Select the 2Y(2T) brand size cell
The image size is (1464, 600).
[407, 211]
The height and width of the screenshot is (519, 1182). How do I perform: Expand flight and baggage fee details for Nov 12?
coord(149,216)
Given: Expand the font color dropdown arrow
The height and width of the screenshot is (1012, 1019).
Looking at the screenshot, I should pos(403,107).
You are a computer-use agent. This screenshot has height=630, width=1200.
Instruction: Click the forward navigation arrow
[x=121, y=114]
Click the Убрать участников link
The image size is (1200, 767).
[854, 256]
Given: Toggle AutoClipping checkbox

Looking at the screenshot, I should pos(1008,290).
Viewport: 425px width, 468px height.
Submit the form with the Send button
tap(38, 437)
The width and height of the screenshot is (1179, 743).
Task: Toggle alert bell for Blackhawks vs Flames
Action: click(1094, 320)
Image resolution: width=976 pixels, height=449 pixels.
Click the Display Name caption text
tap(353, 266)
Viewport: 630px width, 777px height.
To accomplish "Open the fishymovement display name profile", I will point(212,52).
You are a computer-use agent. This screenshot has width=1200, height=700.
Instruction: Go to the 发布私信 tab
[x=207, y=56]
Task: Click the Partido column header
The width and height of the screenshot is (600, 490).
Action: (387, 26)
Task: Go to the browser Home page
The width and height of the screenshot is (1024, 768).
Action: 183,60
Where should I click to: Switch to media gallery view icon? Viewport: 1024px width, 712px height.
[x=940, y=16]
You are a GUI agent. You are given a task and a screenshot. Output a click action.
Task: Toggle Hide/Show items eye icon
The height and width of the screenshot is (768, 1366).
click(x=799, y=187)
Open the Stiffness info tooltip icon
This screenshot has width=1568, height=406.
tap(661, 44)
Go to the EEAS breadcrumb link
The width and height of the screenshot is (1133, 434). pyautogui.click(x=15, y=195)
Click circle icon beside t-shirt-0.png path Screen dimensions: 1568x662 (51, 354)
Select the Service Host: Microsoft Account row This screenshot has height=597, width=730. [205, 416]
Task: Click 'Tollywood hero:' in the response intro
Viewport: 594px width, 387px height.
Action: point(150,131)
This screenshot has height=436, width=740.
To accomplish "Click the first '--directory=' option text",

::::::

Your objective: Reproduce everything in the records verbatim, from the line containing "Viewport: 630px width, 777px height." down to the line containing "[x=207, y=56]".

Response for this exercise:
Viewport: 630px width, 777px height.
To accomplish "Open the fishymovement display name profile", I will point(212,52).
You are a computer-use agent. This screenshot has width=1200, height=700.
Instruction: Go to the 发布私信 tab
[x=207, y=56]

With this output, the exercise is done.